As an Amazon Associate, I earn from qualifying purchases.
This is a review of Malware Data Science: Attack Detection and Attribution by Joshua Saxe and Hillary Sanders.
Here is a sample chapter: https://www.malwaredatascience.com/sample-chapter
I read this book because I am interested in detecting malware. This book was easy to read. I was not Googling every few words like I do with other machine learning and data science material. I finished skimming through this book in a weekend, and was able to apply several of these concepts on my own.
Unfortunately, the examples are written for Python 2.7, which has been deprecated. I opted to write my own code to explore these concepts rather than relying on the book’s code. Despite this, the code was clear and concise. It appeared to be trivial to fix, if any fixes are even required at all, the examples to work on Python 3, however I have not actually done this so don’t take my word for it.
Prior to reading this book, I have already used most of the libraries and tools which were covered. Despite this, I learned new techniques to examine malware and made a list of topics I’d like to explore deeper. I appreciated the suggestions of the authors to study the Python packages introduced in this book in depth, linear algebra, probability theory, statistics, graph analytics, and multi-variable calculus. All of these topics can be learned online for free.
If you are new to data science or machine learning, this book provides an excellent introduction to these topics.
What’s Included
This book is 231 pages long and has 12 chapters. A virtual machine and zip file with code and datasets are provided at https://www.malwaredatascience.com/
I did not use the virtual machine or code, but I did use the datasets.
Prerequisite Knowledge
This book may be difficult to read if you don’t have basic knowledge of Python, computer security, and data science.
Chapters
Here are brief summaries of each chapter. Hopefully this will let you make an informed choice if this book will be of benefit to you.
Basic Static Malware Analysis
Chapter 1 covers basics of malware analysis. It briefly covers the structure of a Portable Executable file and how to parse PE files with the pefile Python library. This chapter also covers some basic strategies for identifying malware using strings and examining PE file resources with wrestool and icotool.
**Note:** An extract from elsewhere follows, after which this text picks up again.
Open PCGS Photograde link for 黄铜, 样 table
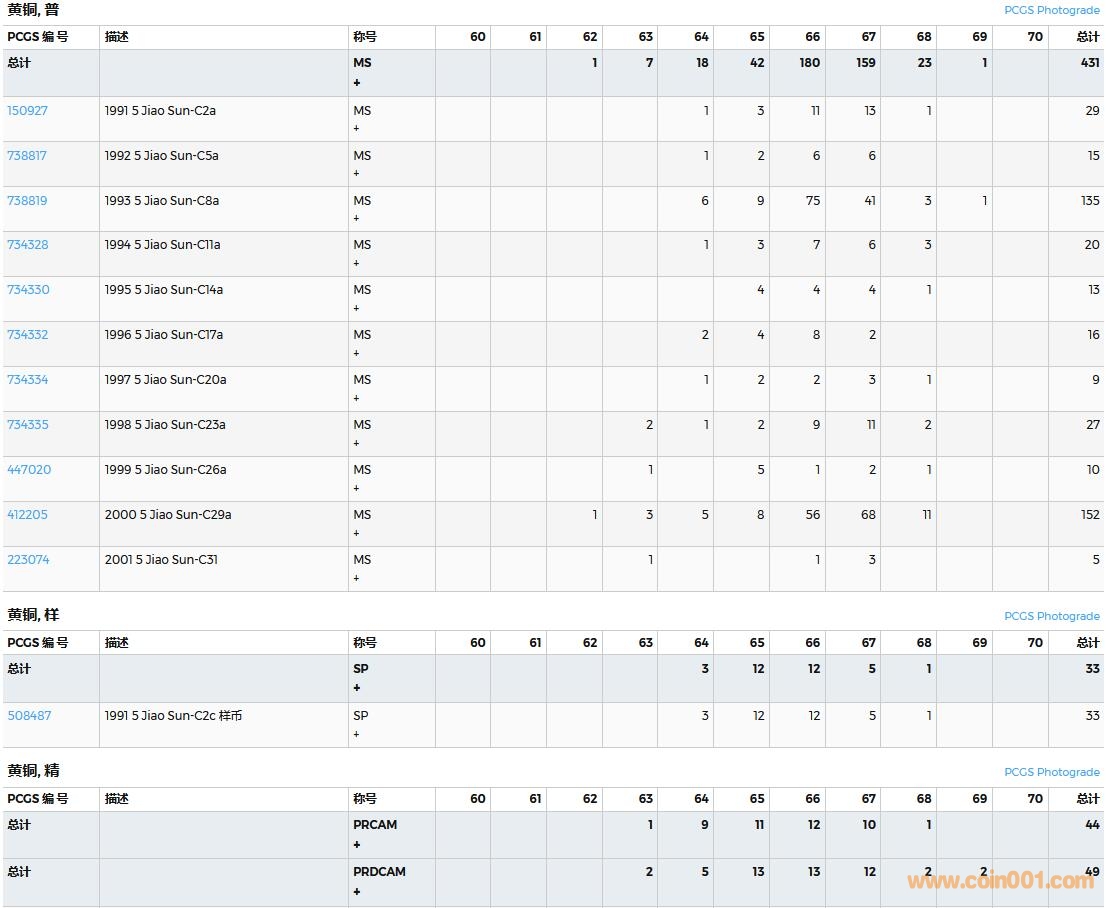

Beyond Basic Static Malware Analysis: x86 Disassembly
Every malware book has an obligatory x86 crash course. This chapter covers basic x86 assembler and touches on some anti-analysis techniques. It provides an example of using Capstone to disassemble some code.
A Brief Introduction to Dynamic Analysis
This chapter provides a very basic overview of using dynamic analysis against malware. The authors suggest reading Practical Malware Analysis: The Hands-On Guide to Dissecting Malicious Software for more information on this subject.
Identifying Attack Campaigns Using Malware Networks
This chapter is a crash course in graphs using the networkx library and Graphvis.
Shared Code Analysis
Shared code analysis shows how similar two malware samples are to each other. It can be used to discover malware samples that may be related to each other. I learned about Jaccard index and Minhash in this chapter.
Understanding Machine Learning-Based Malware Detectors
This chapter is an introduction to machine learning. I appreciated the emphasis placed on the amount of time gathering samples to test new detection schemes, because this was precisely what causes me the most grief when trying to develop this kind of stuff.
Evaluating Malware Detection Systems
Machine learning isn’t perfect. You will have malware that isn’t detected (False Negative), and benign software that gets categorized as malware (False Positives). This chapter covers this and some other ways to measure how well your detections work.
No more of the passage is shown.